Les dossiers des indépendants rejetés

Déjà qu’il ne leur a pas été facile de recueillir le nombre de signatures nécessaires pour constituer le dossier de candidature à l’élection communale prochaine, les listes soumises à ce principe ont vu leurs dossiers rejetés par la wilaya pour avoir présenté des souscriptions dont les signatures ont été légalisées par l’adjoint au maire et non par le premier magistrat. Alors qu’ils commençaient à savourer quelques jours de repos en attendant le début de la campagne électorale, les candidats, têtes de listes, ont eu la désagréable surprise de recevoir un coup de fil de la DRAG les sommant de récupérer leurs dossiers « incomplets ».

C’est tombé comme un couperet et ils n’arrivent pas à s’expliquer cette attitude de l’administration qui ne leur avait rien dit au début et surtout après l’authentification des signatures par le juge qu’ils considèrent comme le principal concerné par la validation ou non du dossier. D’après la commission de wilaya des élections, cette décision de rejet est motivée par la circulaire interministérielle qui limite la validation des signatures au seul président d’APC mais dont les têtes de listes n’en ont pas pris connaissance selon un candidat.

« On parle du président de l’APC en tant que personne morale ou physique ? Pour nous, le président d’APC est une personne morale et son adjoint avait signé pour le président d’APC comme ce fût le cas pour le PV de rejet qui avait été signé pour le wali par un fonctionnaire de la wilaya.

Doit-on à ce moment-là accepter le rejet ou exiger la signature du wali ? » Nous a déclaré, dépité, M. Atriche, tête de la liste indépendante pour la jeunesse.
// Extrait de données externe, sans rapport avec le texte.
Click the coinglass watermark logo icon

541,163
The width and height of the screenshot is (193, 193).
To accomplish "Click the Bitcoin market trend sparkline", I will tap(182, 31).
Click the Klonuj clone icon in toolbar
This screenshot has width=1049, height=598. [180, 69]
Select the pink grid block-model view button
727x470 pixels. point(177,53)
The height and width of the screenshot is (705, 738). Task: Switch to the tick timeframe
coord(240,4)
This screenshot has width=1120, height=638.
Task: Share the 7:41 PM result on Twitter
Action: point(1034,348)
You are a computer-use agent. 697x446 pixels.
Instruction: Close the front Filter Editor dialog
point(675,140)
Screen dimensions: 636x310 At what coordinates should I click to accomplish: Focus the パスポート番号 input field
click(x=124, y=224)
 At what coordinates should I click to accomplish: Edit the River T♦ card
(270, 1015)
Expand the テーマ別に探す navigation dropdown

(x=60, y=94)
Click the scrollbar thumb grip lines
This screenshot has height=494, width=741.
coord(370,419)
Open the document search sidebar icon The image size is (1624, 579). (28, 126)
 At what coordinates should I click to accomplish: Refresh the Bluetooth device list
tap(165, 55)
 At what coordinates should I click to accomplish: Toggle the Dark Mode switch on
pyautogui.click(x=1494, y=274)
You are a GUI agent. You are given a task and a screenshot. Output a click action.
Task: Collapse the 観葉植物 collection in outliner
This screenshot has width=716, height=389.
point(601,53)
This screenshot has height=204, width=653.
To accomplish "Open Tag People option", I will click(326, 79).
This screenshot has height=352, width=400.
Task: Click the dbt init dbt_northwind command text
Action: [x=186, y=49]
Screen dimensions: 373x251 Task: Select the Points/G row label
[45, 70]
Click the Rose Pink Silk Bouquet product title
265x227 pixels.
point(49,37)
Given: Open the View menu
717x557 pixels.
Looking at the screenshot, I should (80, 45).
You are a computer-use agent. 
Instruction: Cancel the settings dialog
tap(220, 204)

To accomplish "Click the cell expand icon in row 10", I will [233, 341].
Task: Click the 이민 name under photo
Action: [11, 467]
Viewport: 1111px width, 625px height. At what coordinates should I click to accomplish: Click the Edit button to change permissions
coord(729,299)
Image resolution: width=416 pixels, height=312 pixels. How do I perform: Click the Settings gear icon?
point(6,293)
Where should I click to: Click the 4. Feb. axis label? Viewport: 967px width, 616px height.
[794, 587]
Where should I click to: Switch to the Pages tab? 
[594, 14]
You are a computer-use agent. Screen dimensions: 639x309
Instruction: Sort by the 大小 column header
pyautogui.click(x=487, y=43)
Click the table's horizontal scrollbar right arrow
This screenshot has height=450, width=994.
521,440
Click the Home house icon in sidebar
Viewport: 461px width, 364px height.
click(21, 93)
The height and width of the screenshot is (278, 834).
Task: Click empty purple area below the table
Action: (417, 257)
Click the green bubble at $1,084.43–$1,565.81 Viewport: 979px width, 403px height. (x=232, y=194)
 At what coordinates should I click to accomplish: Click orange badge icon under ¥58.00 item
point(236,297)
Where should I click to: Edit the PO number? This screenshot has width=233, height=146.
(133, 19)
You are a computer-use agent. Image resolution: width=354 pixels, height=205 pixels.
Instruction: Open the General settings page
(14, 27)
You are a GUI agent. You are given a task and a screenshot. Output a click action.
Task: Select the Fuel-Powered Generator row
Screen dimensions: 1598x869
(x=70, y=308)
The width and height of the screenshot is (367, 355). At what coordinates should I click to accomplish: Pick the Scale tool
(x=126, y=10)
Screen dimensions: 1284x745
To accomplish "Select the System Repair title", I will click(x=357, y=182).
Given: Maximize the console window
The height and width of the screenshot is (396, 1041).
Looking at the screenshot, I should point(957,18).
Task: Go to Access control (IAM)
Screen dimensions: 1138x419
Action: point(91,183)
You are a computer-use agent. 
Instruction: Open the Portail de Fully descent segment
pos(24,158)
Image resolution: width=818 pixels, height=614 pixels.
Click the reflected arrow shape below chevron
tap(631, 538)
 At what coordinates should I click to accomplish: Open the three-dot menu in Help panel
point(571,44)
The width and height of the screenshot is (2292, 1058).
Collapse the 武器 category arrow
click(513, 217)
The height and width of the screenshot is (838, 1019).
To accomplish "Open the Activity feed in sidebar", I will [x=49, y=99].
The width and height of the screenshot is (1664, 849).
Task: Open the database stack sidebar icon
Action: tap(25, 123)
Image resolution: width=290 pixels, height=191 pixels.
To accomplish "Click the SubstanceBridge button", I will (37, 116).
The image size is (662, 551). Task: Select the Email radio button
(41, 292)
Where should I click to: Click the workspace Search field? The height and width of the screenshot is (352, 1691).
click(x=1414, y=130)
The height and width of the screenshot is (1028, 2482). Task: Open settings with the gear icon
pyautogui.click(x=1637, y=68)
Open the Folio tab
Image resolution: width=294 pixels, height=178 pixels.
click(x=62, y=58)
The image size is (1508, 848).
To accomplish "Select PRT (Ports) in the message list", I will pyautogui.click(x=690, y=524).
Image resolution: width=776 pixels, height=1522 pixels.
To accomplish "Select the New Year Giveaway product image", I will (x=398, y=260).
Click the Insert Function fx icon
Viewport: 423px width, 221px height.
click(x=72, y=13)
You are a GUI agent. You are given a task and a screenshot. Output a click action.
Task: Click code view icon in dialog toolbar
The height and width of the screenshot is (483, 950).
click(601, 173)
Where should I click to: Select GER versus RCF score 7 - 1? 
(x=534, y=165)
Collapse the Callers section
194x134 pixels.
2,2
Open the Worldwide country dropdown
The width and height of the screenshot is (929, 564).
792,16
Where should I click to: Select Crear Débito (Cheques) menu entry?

Selon la commission de communication de la wilaya que nous avions joint par téléphone, il y aurait 16 listes au niveau de toute la wilaya concernées par ce rejet et les dossiers sont à l’étude au niveau de la DRAG tout en rappelant que la réglementation permet à ces derniers de faire un recours dans un délia de 10 jours et de saisir la justice s’il y a lieu.

Mais dans le cas où le recours est considéré comme non fondé, quel sera le sort que réservera l’administration à ces candidats trahis par leur méconnaissance de la teneur de cette circulaire ?

S’achemine-t-on vers une élection communale réservée exclusivement aux seuls partis politiques ? Nous en saurons plus après le délai de recours.